We revamped, essentially, our work models, which really was incredibly effective. We got incredibly faster as we went along and did the deployments that way. And we accomplished a tremendous amount in this downtime, which is why we were so busy while the ships were not operating.
On connectivity and cloud:
One of the things that is incredibly transformational for us as we look at the landscape ahead, is that that satellite technology is evolving because of new market entrants. You may have been watching, as Amazon and SpaceX launched their rockets. And the reason that is interesting to us is because they are also thinking about entering the satellite market.
Not just is more competition healthy, but they are also deploying new types of technology—at different locations in the earth’s atmosphere—which gives us different levels of bandwidth, might give us different levels of coverage. Remember: The engineering problem is really, really complicated. The ship is always moving. The satellites are always moving. We need those two things to connect.

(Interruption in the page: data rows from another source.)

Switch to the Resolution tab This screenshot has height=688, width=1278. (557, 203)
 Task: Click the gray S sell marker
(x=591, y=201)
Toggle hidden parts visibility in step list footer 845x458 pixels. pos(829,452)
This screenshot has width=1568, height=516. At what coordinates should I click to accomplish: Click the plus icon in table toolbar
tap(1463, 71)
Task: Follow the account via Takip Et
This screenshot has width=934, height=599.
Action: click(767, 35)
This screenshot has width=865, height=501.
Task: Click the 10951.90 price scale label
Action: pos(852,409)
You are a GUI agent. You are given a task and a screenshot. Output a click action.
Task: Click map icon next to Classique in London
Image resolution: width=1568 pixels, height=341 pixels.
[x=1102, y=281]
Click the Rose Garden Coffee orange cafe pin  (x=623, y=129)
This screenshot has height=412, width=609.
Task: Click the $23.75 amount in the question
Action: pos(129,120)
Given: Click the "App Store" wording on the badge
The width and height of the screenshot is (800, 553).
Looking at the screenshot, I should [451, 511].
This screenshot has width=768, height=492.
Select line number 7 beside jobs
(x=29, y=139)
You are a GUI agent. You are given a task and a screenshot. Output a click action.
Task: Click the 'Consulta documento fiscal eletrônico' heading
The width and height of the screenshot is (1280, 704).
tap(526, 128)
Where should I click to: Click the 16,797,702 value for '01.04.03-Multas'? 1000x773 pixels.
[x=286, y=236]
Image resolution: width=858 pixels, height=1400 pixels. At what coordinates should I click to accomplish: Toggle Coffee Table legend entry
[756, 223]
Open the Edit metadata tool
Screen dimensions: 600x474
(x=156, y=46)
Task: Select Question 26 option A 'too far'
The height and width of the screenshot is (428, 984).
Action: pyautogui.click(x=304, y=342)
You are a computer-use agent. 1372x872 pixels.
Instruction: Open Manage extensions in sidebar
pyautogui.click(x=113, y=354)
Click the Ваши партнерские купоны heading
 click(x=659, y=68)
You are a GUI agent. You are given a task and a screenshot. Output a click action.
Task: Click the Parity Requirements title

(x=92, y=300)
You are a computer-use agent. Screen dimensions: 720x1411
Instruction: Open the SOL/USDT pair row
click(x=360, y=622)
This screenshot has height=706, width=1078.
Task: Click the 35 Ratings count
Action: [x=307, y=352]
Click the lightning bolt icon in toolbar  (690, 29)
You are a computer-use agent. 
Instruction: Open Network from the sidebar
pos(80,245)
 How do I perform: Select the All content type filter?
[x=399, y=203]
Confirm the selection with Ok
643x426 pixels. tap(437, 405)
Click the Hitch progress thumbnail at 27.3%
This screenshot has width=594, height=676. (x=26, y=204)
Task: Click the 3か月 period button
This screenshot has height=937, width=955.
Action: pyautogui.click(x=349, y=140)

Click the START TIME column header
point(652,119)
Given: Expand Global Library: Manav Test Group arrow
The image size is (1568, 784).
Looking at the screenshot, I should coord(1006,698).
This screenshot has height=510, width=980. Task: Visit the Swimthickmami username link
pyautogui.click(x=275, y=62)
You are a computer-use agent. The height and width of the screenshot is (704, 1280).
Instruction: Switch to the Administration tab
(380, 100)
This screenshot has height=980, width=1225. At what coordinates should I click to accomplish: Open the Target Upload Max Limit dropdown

We are desperate to really take advantage of [cloud] solutions. But what we have to think about how to operate in this disconnected state. Transactional data resiliency on board is critical for us. So, we are exploring a lot, use data edge, caching solutions, that might afford us that resiliency to operate cloud solutions.
On data challenges:
We are unique as a business. Our customers sleep at our place of business…. We know from your cards when you leave your room, when you come back in, where you are eating, what you are experiencing when you get off the ship, when you get back on. We know so much about you. And yet we want to know more.
So, on one hand, is this quest for more data; on the other hand, the other challenge that we have been tackling is how to simplify and make sense of so much data. What are the touch points that really drive us? Some of the challenge is sort of that juxtaposition of we want more, but we want to simplify.
We did tackle during the pandemic, more analytics around our offers and promotions processes as well as our revenue management processes. And I think it is particularly important because we are at this unique time. We have just been in this very bizarre 18-month period where everything and every behavior has been disrupted. So how do your models evolve and how do you really bring it to the next level? You cannot leverage what you knew in the past because you have had this dark period. So, what do you do? [For example,] our predictability of bookings has completely changed. There is just no model that really has operated, so we have had to really redo all of that work, which has, I think, been healthy. We have had some healthy debates about sacred cows that might have been in the past that really are going to shape the next future.